(Screenshot grounding data)
+---+
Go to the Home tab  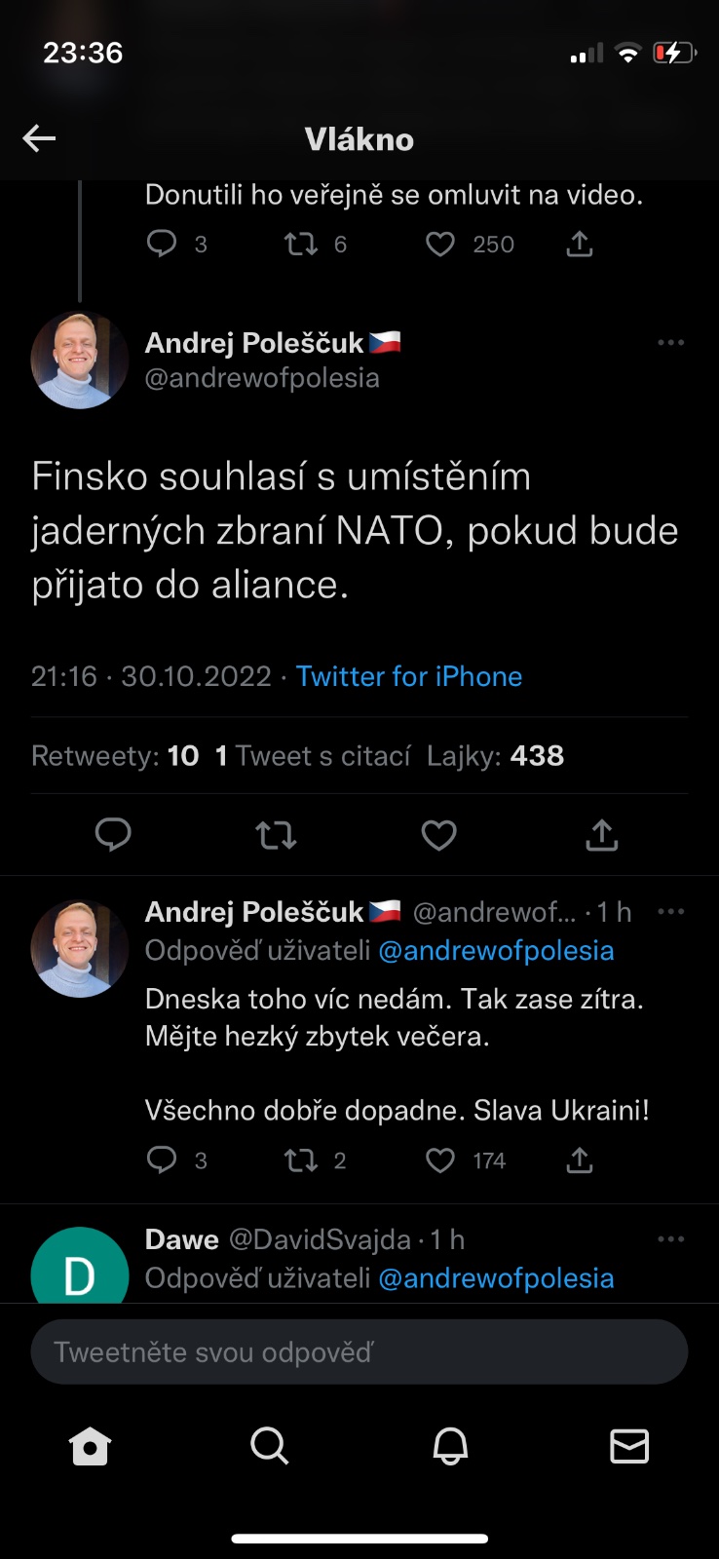(90, 1446)
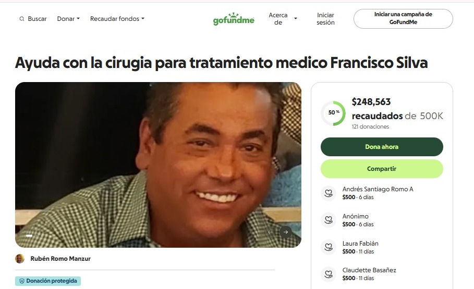The image size is (474, 289).
Task: Select the first photo carousel indicator dot
Action: [x=29, y=235]
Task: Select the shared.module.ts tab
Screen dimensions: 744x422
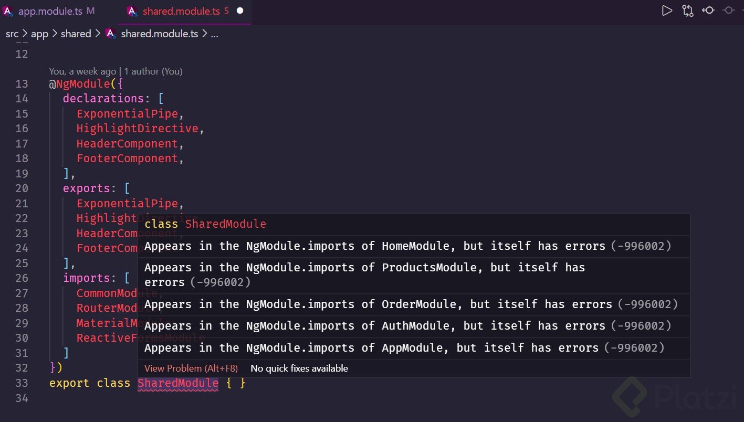Action: 181,11
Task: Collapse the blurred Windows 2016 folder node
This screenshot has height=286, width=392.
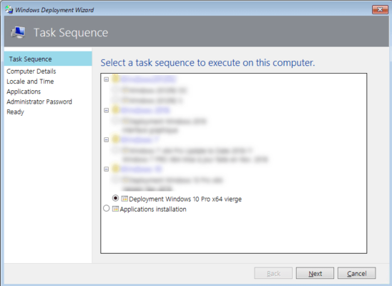Action: (x=107, y=110)
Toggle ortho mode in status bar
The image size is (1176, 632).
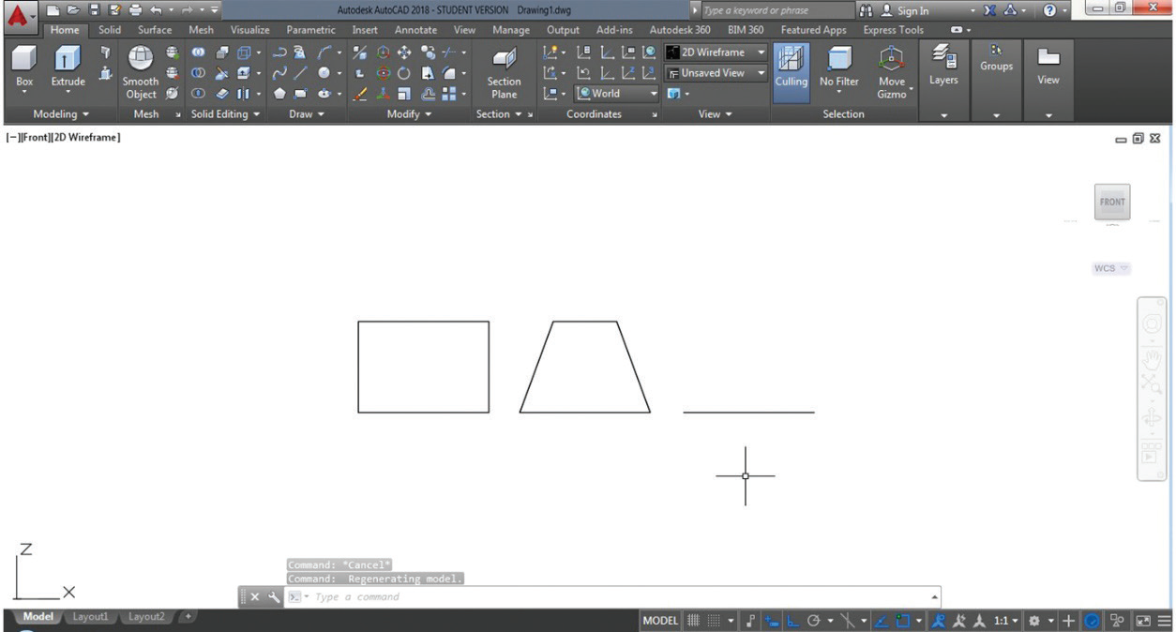tap(792, 621)
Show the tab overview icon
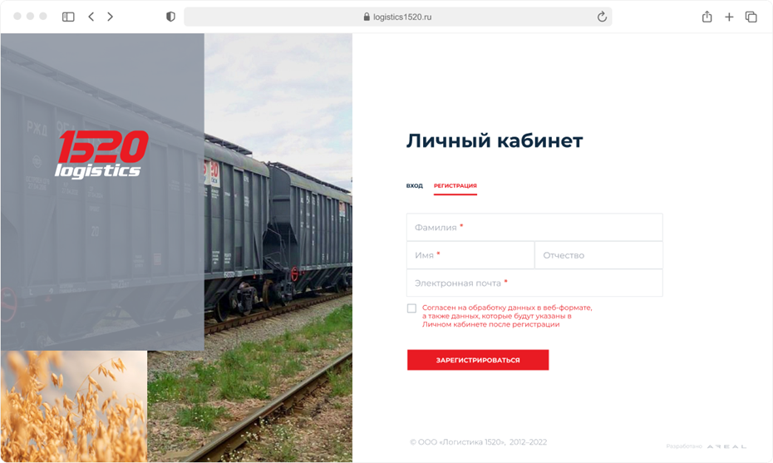Screen dimensions: 773x463 (x=751, y=17)
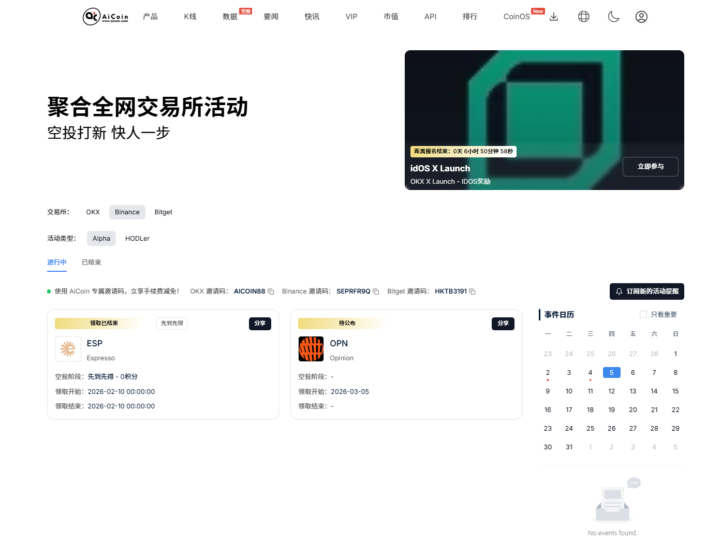This screenshot has height=542, width=706.
Task: Enable dark mode via the moon icon
Action: tap(613, 17)
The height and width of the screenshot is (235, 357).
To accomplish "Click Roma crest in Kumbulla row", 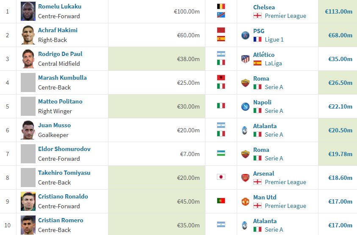I will (245, 83).
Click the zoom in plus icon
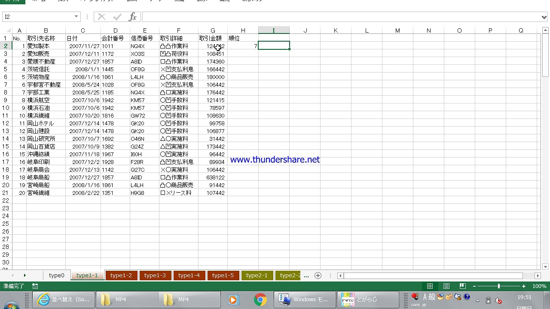550x309 pixels. click(x=524, y=286)
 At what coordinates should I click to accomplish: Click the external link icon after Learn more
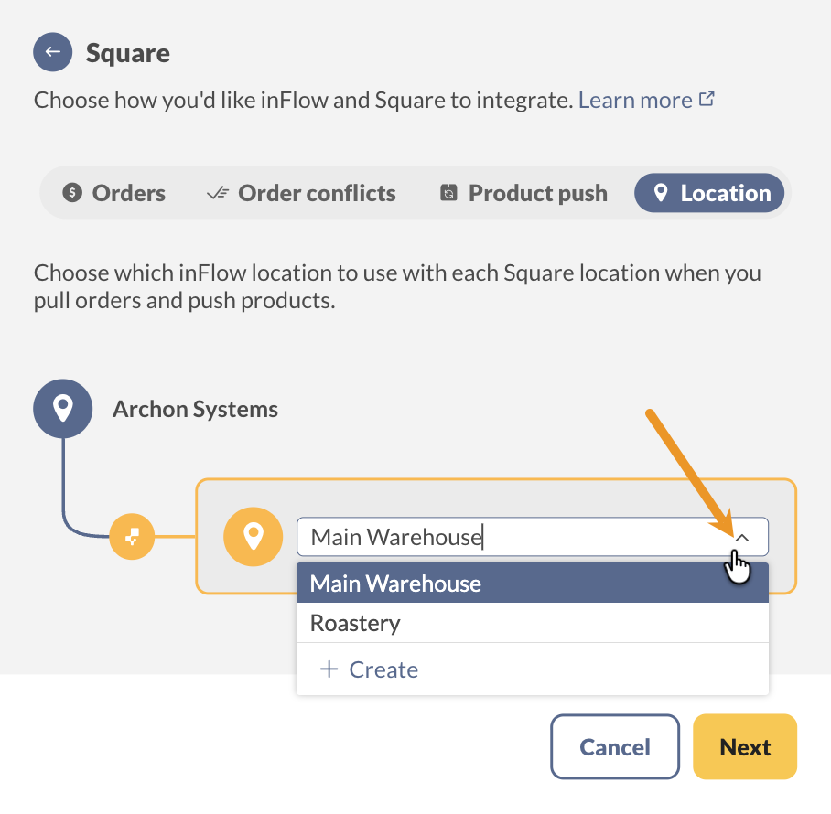click(x=707, y=98)
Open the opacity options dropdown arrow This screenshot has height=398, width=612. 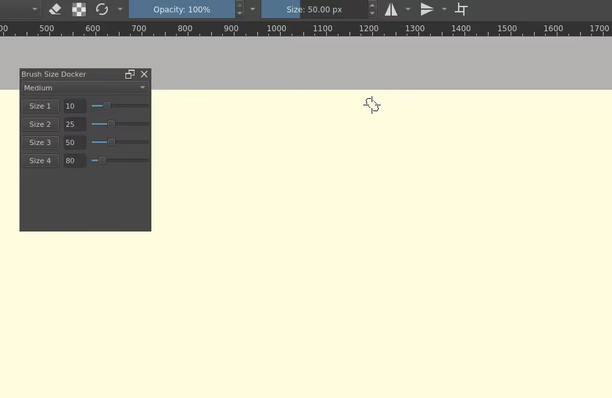click(252, 9)
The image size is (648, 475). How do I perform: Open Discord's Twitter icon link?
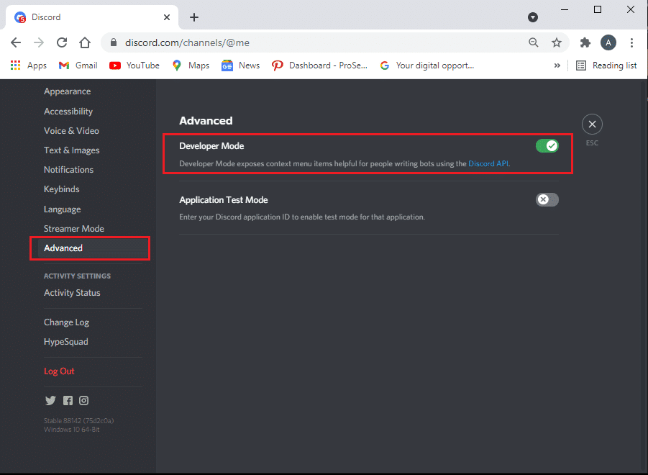pyautogui.click(x=50, y=400)
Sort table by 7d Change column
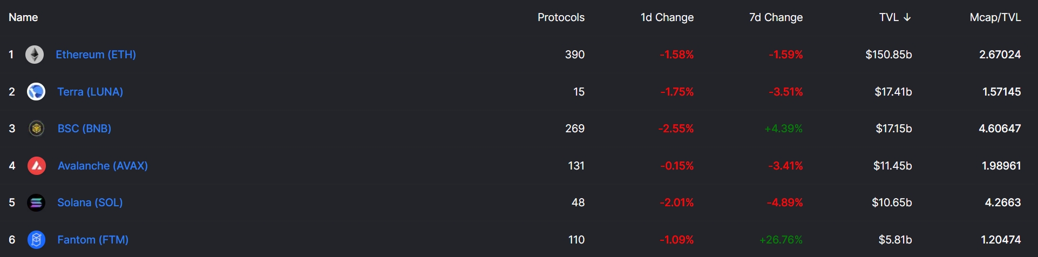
+---+
What is expected — Starting at the line with "The image size is (648, 475).", write out every line exactly through the final line of the records above, both included, and skip the pictures.

Output of the exercise —
The image size is (648, 475). How do I perform: Open Discord's Twitter icon link?
pyautogui.click(x=50, y=400)
Sort table by 7d Change column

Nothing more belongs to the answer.